Worryingly, the ISM services price measure rose nearly half a dozen points from March, to 59.2.

Again, that comes just two days after the factory-side measure jumped to the highest since summer of 2022.

If you care about nuance (and I realize no one does), you’ll be interested to know that a lackluster read on the ISM services employment gauge (45.9) was “primarily due to difficulties in back-filling positions and/or controlling labor expenses.” That may be inflationary, but it’s perhaps not the growth canary that the abysmal print suggests.

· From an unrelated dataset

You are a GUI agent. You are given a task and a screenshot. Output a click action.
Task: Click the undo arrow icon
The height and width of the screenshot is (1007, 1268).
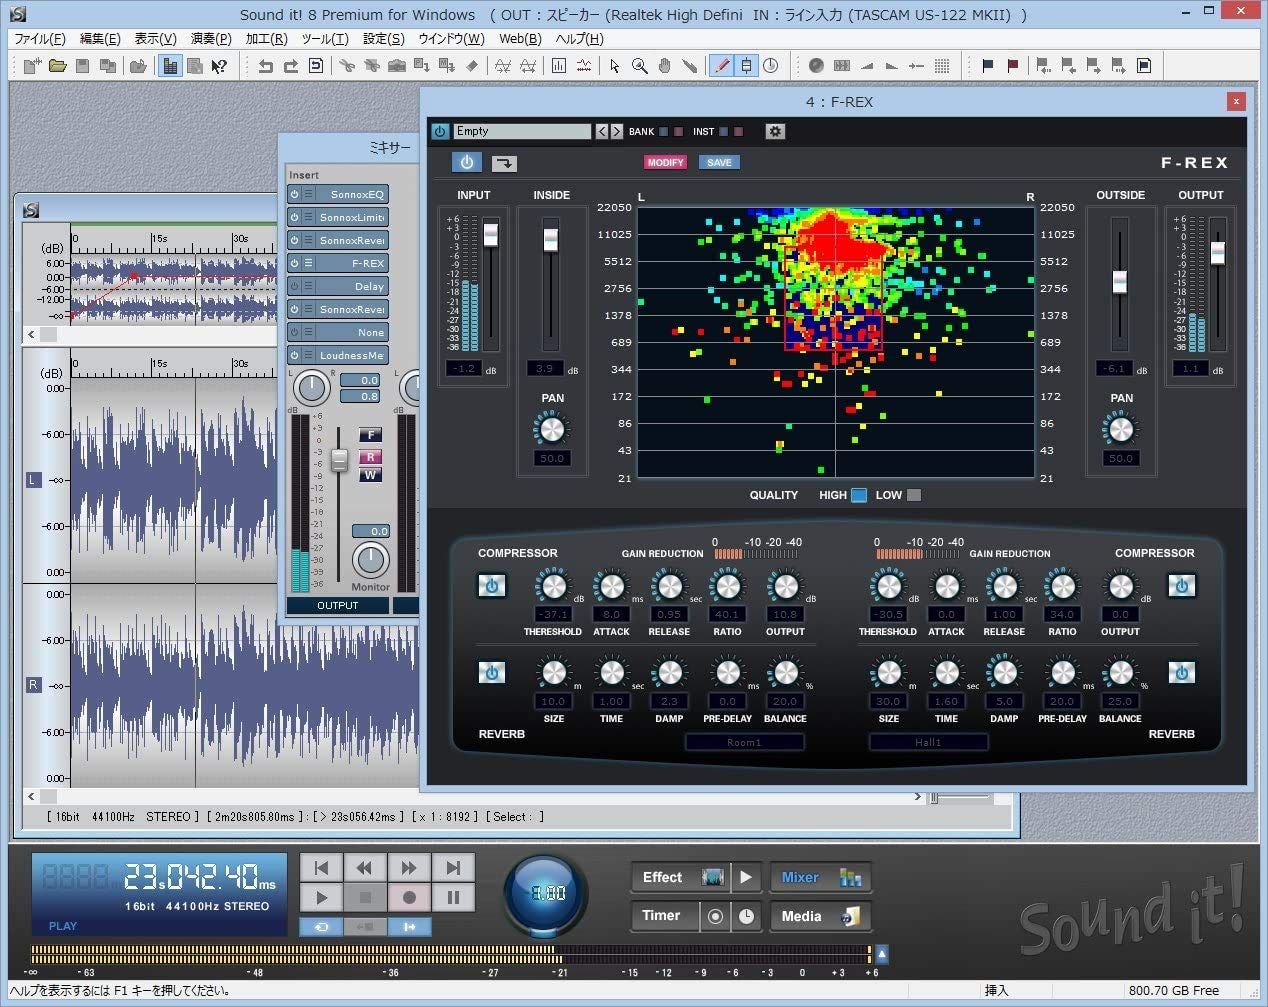coord(265,66)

Williamson said that on S&P Global’s survey, “prices charged for services rose at a much reduced rate, registering one of the smallest increases seen over the past four years as greater competition and lower wage growth were reported to have taken some of the heat out of price setting.” (Emphasis mine.)

So, maybe these releases weren’t the stagflation warning they appeared to be at first glance. But the subtleties won’t so much matter for markets. And the S&P Global surveys for the US only count for traders when the “flash” readings are released, which is to say they count until the ISM surveys come out two weeks later.

What mattered on Friday were these three Bloomberg red heads:

  • US APRIL ISM SERVICES PMI AT 49.4, LOWEST SINCE 2022; EST. 52
  • APRIL ISM SERVICES PRICES PAID AT 3-MO HIGH OF 59.2 AFTER 53.4
  • US APRIL ISM SERVICES EMPLOYMENT AT 45.9 VS 48.5

That’s what the algos saw at 10:00 on the dot. And this is how they traded it by 10:01:

  • S&P 500, NASDAQ 100 PARE GAINES AFTER ISM SERVICES DATA

They’re not much for nuance, those machines.